Arrivati a Dallas, mio nonno mi ha raccontato che furono tutti gentilissimi con loro e dal momento che vivevano in una bella villetta con la piscina, si organizzavano delle feste. Conobbero così alcuni amici. I miei nonni partirono per gli Stati Uniti pur non conoscendo bene l’inglese: mio nonno era in grado di parlare, ma non molto bene, mentre mia nonna non lo aveva mai studiato. Mentre mio nonno era a lavoro mia nonna, che lì non lavorava, guardava la tv in inglese e imparava alcune parole del dizionario che nonno le aveva lasciato da studiare. La vita lì era completamente diversa; ad esempio mia nonna si ricorda che non aveva mai visto una persona di colore in vita sua prima di arrivare negli Stati Uniti!

Dal momento che era spesso sola mentre mio nonno lavorava e non aveva molto da fare, scoprì di essere brava a dipingere; realizzò moltissimi quadri e diversi sono ancora esposti a casa dei nonni. Vinse anche un premio per un suo quadro: un vaso di rose. 

Ogni weekend, i nonni visitavano un luogo diverso degli Stati Uniti e così alla fine videro tantissimi posti come, ad esempio, le campagne del Texas, dove videro animali da cui rimasero molto colpiti.

Nella foto infatti c’è mia nonna davanti alla gabbia di un procione e in quella seguente un tipo di bovino tipico del Texas

A New York visitarono l’Empire State Building, ovvero il grattacielo più alto del mondo. Al 102esimo piano la nonna scattò questa foto mentre il nonno guardava il panorama. Mio nonno mi ha detto che nel grattacielo c’era un ascensore molto grande e velocissimo; per arrivare al 102esimo piano impiegò solo pochi minuti. Aveva un po’ di vertigini ma la vista era bellissima e si vedeva tutto, quasi come se fossero stati in aereo.

In questo altro scatto i nonni erano in gita sul fiume Mississippi che attraversarono in battello. Sono con degli amici messicani. In primo piano, a sinistra, c’era Aimi Herrera Acosta, dietro sua moglie Rosamaria e dietro ancora mia nonna. A destra invece, in primo piano, c’era mio nonno e dietro una ragazza di cui però non ricorda il nome.

 Un’altra esperienza che mi hanno raccontato è stata quando in un locale, a New Orleans, ascoltarono musica jazz pagando solo un dollaro.

In questa foto ci sono appunto i musicisti. Mio nonno ricorda che all’epoca New Orleans era famosa perché piena di locali di musica jazz.

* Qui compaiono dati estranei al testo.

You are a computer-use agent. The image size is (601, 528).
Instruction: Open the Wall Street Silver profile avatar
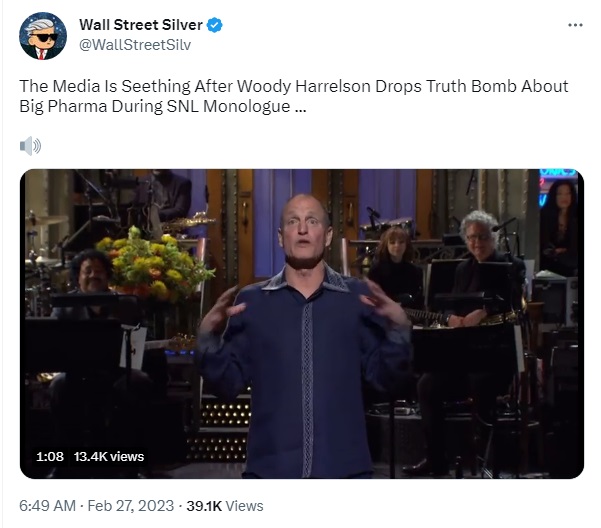click(43, 36)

In questo video la storia del jazz a New Orleans

 Dopo il primo anno vissuto là sarebbero dovuti tornare, ma il Responsabile del laboratorio dove lavorava mio nonno gli propose di rimanere per un altro anno con uno stipendio molto più alto. A mia nonna non piaceva vivere negli Stati Uniti dal momento che non aveva molti amici, le mancava la sua famiglia e non aveva autonomia, ma per restare con mio nonno acconsentì. Alla fine del secondo anno di permanenza, nel 1971, nonna rimase incinta e dato che non potevano rimanere nella loro casa (perché i bambini non erano ammessi), decisero di ritornare in Italia, dove con i soldi risparmiati comprarono una casa a Parma. Qui nacque mio zio. Diversi anni dopo si trasferirono a Napoli dove, nel 1976, è nata mia mamma e dove vivono tutt’oggi.                      

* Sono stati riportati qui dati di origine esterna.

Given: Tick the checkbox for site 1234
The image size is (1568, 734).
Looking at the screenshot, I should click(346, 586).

Nonno mi ha raccontato anche altre esperienze divertentissime che hanno vissuto negli Stati Uniti. Durante il primo anno in Texas, i nonni decisero di trascorrere il Natale in Messico. Avevano saputo che per poter rientrare negli Stati Uniti, quando tornavano, c’era bisogno di un permesso speciale. Mio nonno si procurò il permesso, ma durante il viaggio, a metà strada, si accorse di averlo dimenticato. Lasciò nonna da sola in un albergo e si diresse verso l’aeroporto più vicino per tornare a Dallas. Recuperò il permesso e la sera stessa raggiunse mia nonna. Tornando dal Messico, nessuno glielo chiese e nonno, arrabbiatissimo, glielo fece vedere lo stesso. 

E ancora…..

Appena arrivati negli Stati Uniti, il capo di mio nonno li invitò a cena ad un party con tutti i medici che lavoravano con lui. Erano le feste di Natale e loro andarono volentieri. Quando arrivarono, fecero vedere a mia nonna una macchina che serviva per stendere la pasta fatta in casa e le dissero che doveva farla lei. Nonna non l’aveva mai fatta, anche se l’aveva vista cucinare molte volte da sua madre. Alla fine nonna, sotto lo sguardo di tutti, fece le tagliatelle, che vennero buonissime.